La stagione turistica estiva 2025 in Italia si sta rivelando altalenante, con dati molto diversi a seconda delle fonti. Da un lato, Sib (Sindacato Italiano Balneari) e Assobalneari Italia parlano di un crollo delle presenze e dei consumi fino al 25%, specialmente nelle regioni del Sud, complici l’inflazione, l’instabilità geopolitica e l’aumento generale dei prezzi. Dall’altro, Confcommercio annuncia un agosto da tutto esaurito, con numeri da record per presenze e spesa turistica.
Rincari e inflazione: spiagge più care e meno affollate
Secondo i dati Istat, l’inflazione a luglio 2025 è cresciuta dell’1,7% rispetto allo stesso mese dell’anno precedente. Questo si è tradotto in aumenti su trasporti, strutture ricettive e stabilimenti balneari, con un rincaro medio del 7,43% rispetto a giugno.
In base a un’indagine di Altroconsumo, i prezzi per una postazione in spiaggia sono aumentati in media del 17% rispetto a quattro anni fa, con scarsa concorrenza tra gli stabilimenti a causa delle “concessioni infinite” mai messe a bando.

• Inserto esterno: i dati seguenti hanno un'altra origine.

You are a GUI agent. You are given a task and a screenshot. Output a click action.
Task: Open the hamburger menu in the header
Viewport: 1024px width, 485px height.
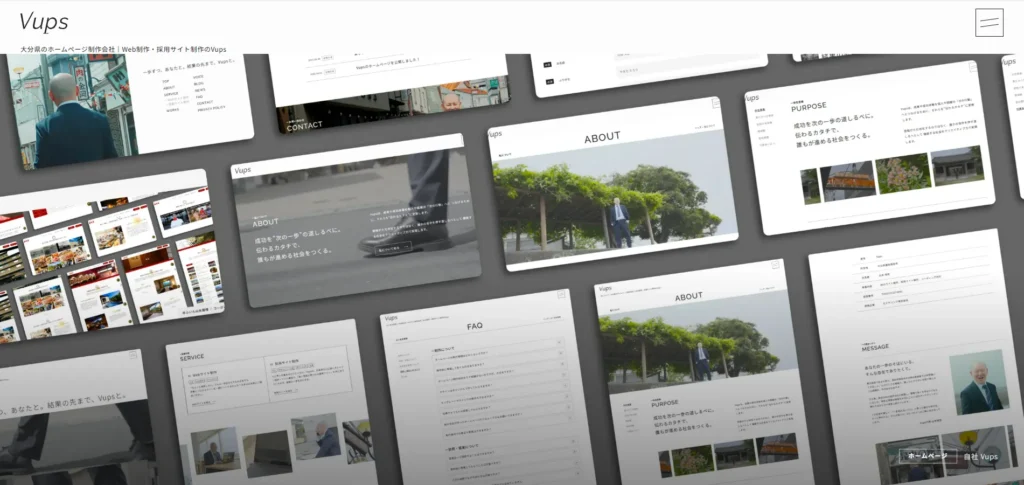click(x=989, y=22)
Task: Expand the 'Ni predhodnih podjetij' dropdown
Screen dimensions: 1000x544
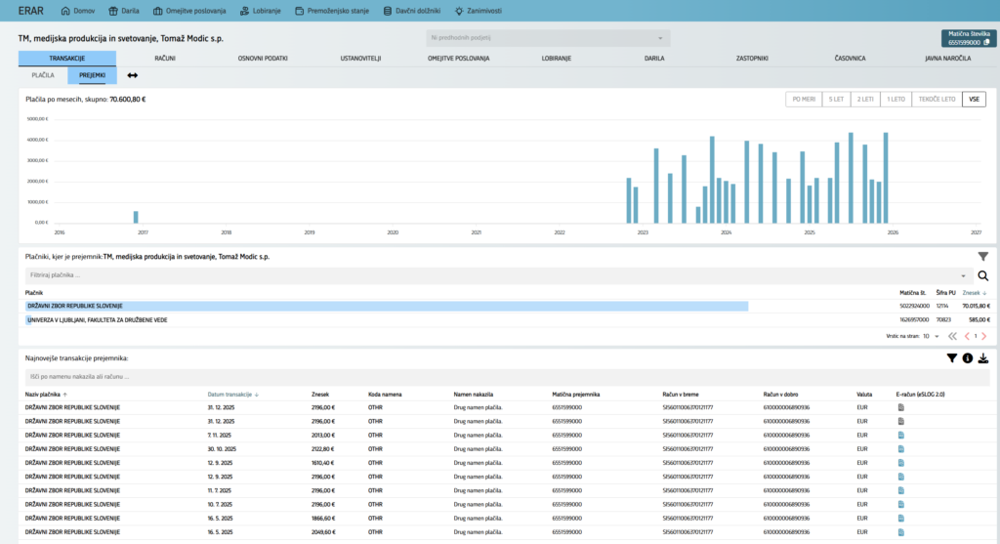Action: coord(661,38)
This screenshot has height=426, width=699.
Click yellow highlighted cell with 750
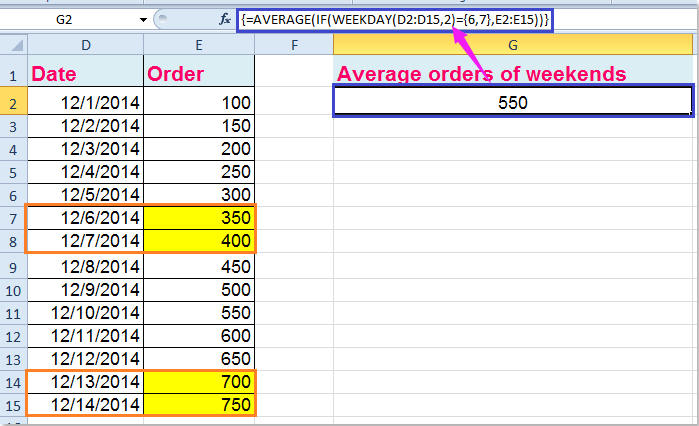[x=199, y=405]
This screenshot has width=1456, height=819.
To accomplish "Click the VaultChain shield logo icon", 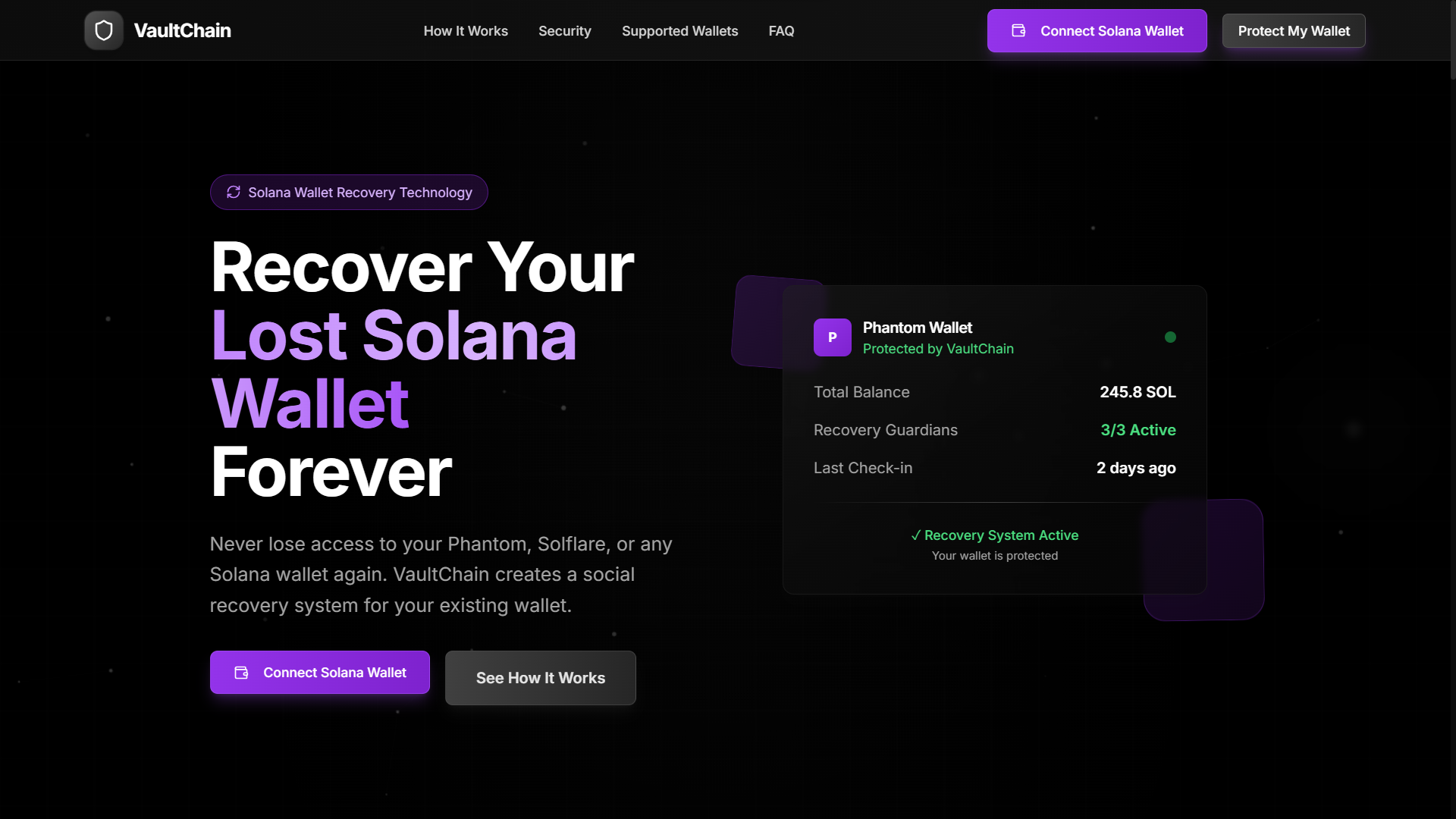I will coord(104,30).
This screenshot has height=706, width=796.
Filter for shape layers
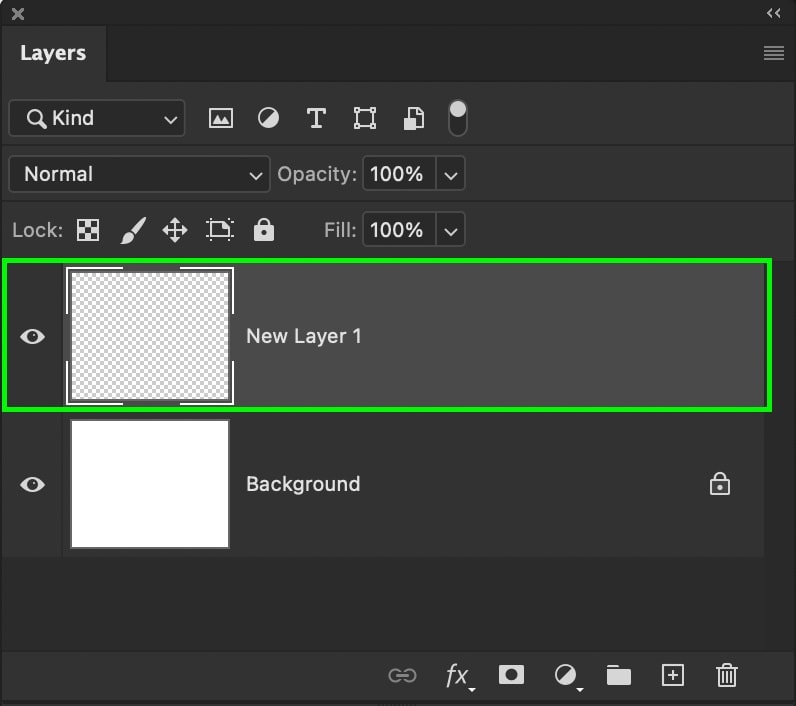click(x=364, y=118)
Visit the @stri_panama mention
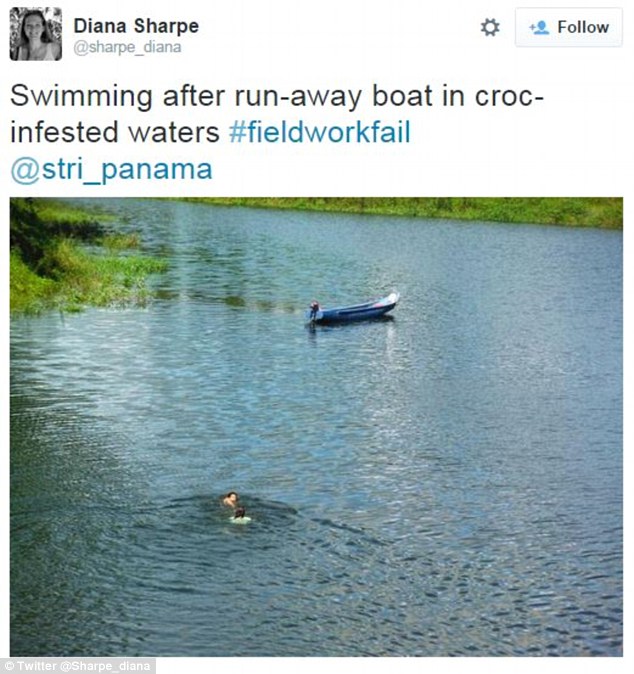This screenshot has width=634, height=674. click(111, 168)
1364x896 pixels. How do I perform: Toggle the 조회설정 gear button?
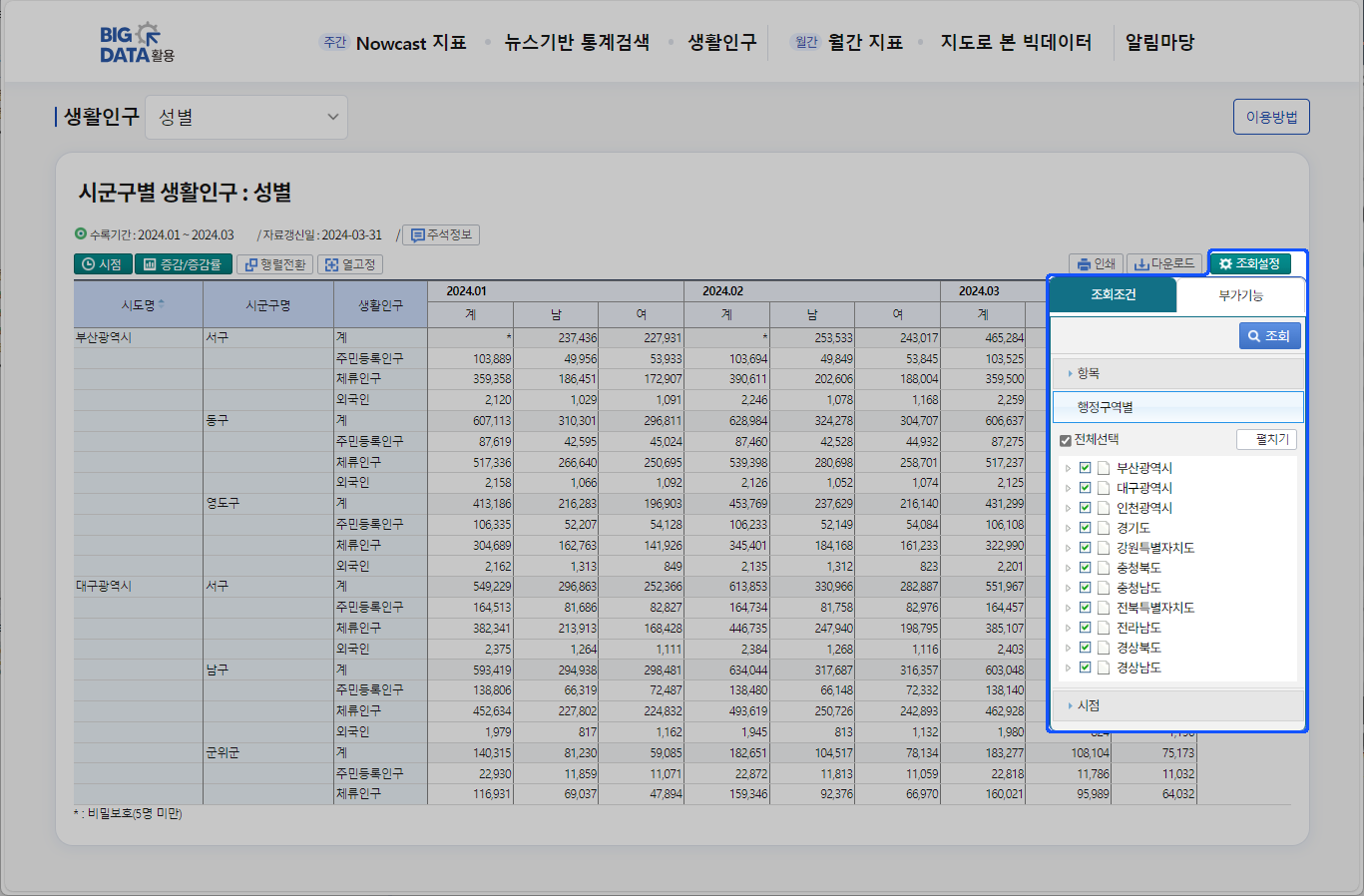point(1249,263)
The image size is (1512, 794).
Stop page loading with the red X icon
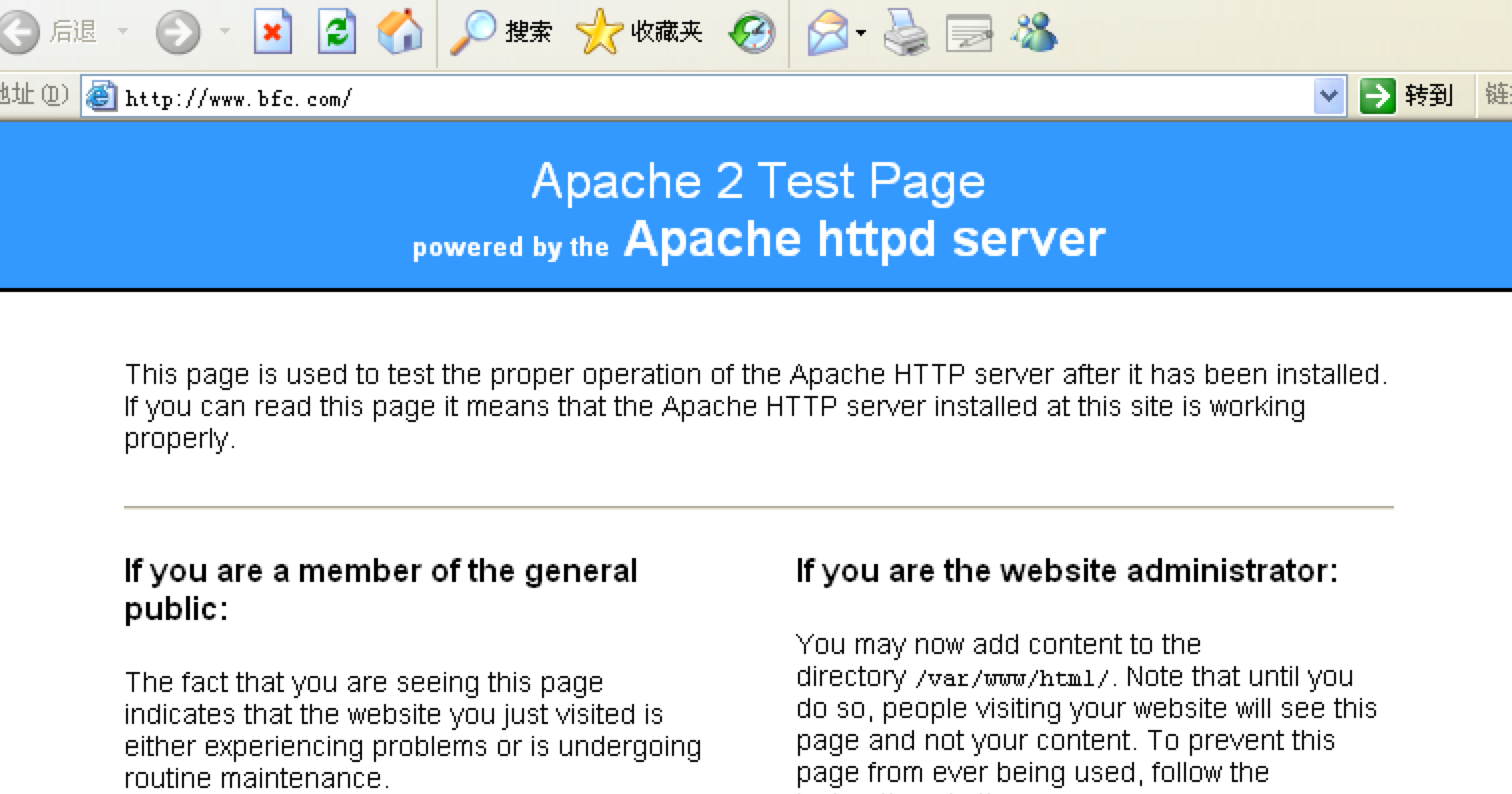(x=273, y=32)
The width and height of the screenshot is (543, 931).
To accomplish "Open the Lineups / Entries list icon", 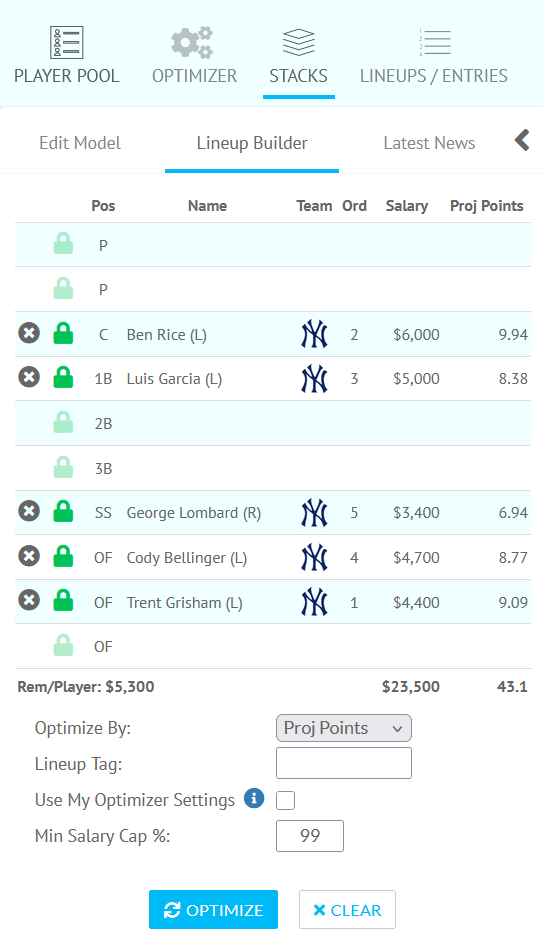I will 434,43.
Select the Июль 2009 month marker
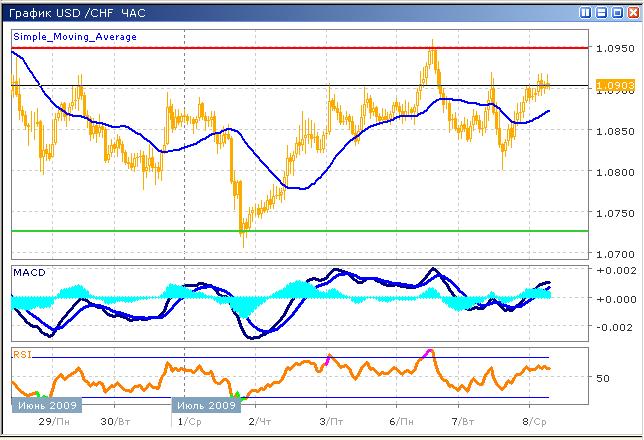Image resolution: width=644 pixels, height=440 pixels. (206, 405)
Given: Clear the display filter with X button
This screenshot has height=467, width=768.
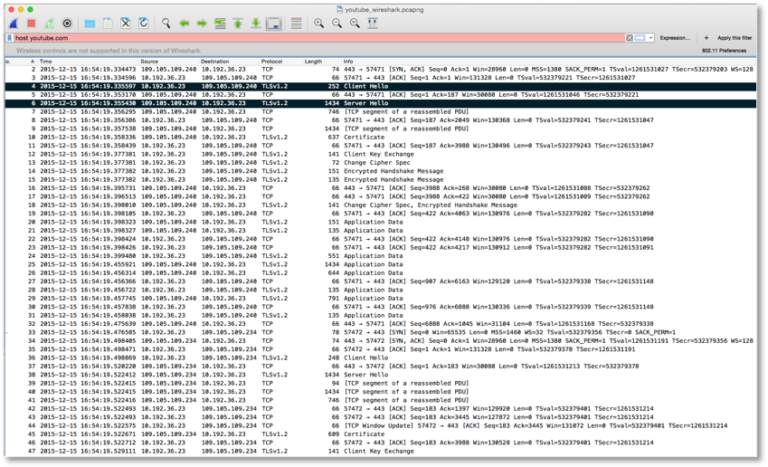Looking at the screenshot, I should tap(630, 37).
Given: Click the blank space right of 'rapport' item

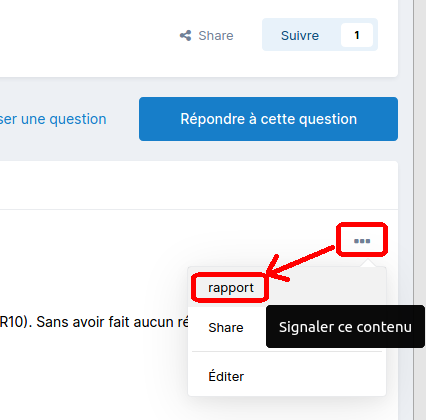Looking at the screenshot, I should pyautogui.click(x=327, y=288).
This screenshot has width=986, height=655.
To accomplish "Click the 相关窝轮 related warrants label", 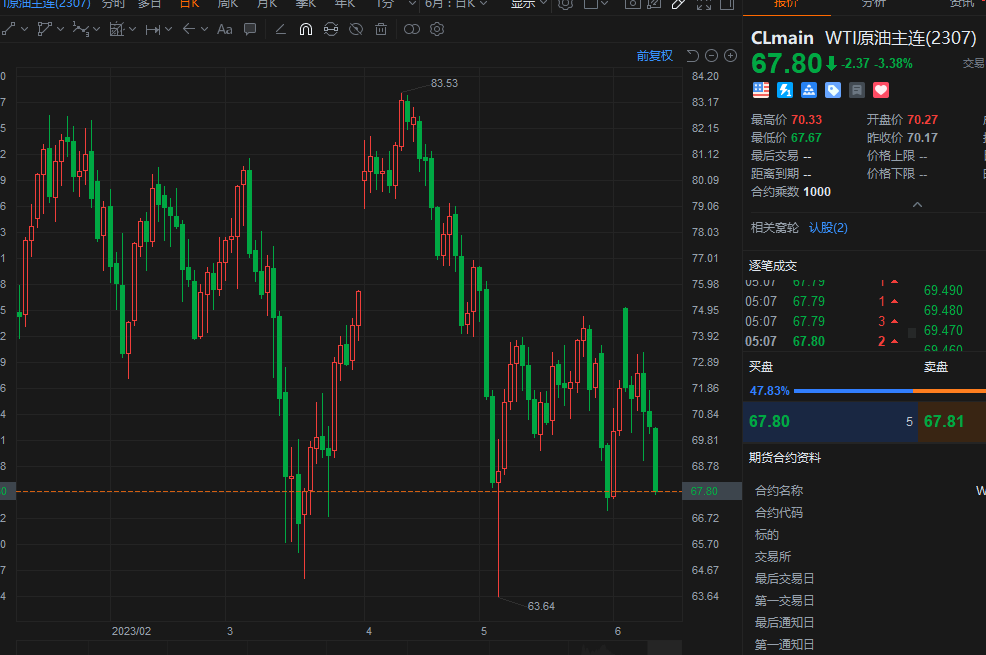I will tap(775, 228).
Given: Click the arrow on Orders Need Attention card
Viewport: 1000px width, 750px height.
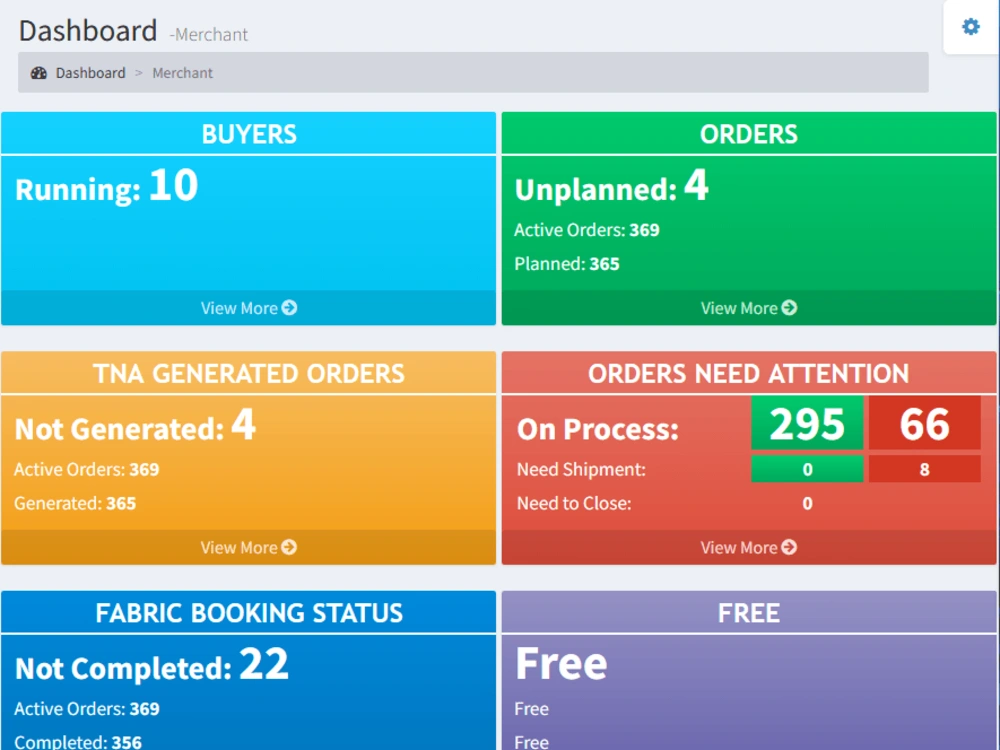Looking at the screenshot, I should click(789, 547).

Bolkestein e concessioni: nodo ancora aperto
Il tema delle concessioni balneari resta centrale. L’Italia è sotto procedura d’infrazione da parte dell’Unione Europea da cinque anni per non aver applicato la direttiva Bolkestein, che prevede gare pubbliche per l’assegnazione degli spazi demaniali.
Il governo ha promesso di avviare i bandi entro il 2027, ma il decreto “indennizzi” promosso da Salvini – che vorrebbe risarcire i gestori uscenti – è stato accolto con contrarietà da Bruxelles.
I dati di luglio: presenze in calo fino al 30%
Nel rapporto pubblicato a fine luglio, il Sib registra una flessione del 15% nelle presenze rispetto allo stesso mese del 2024, con punte del 25% al Sud.
Anche Assobalneari Italia conferma la tendenza, parlando di spiagge piene solo la domenica e di un calo stimato tra il 20% e il 30%. Una situazione che pesa non solo sugli stabilimenti, ma sull’intero indotto delle località balneari italiane.
Confcommercio: “Ad agosto sarà boom”
In controtendenza, lo studio “Osservatorio Turismo” di Confcommercio-SWG stima un agosto da record, con 18 milioni di italiani in vacanza e una spesa complessiva di 17,6 miliardi di euro.
Secondo l’analisi, il mare resta la meta preferita, scelta dal 26% degli intervistati, con una spesa media pro capite di 975 euro e vacanze di almeno una settimana.
Il vicepresidente di Confcommercio con delega al turismo afferma:
“Il turismo sarà uno dei principali motori del PIL nazionale nei prossimi mesi”.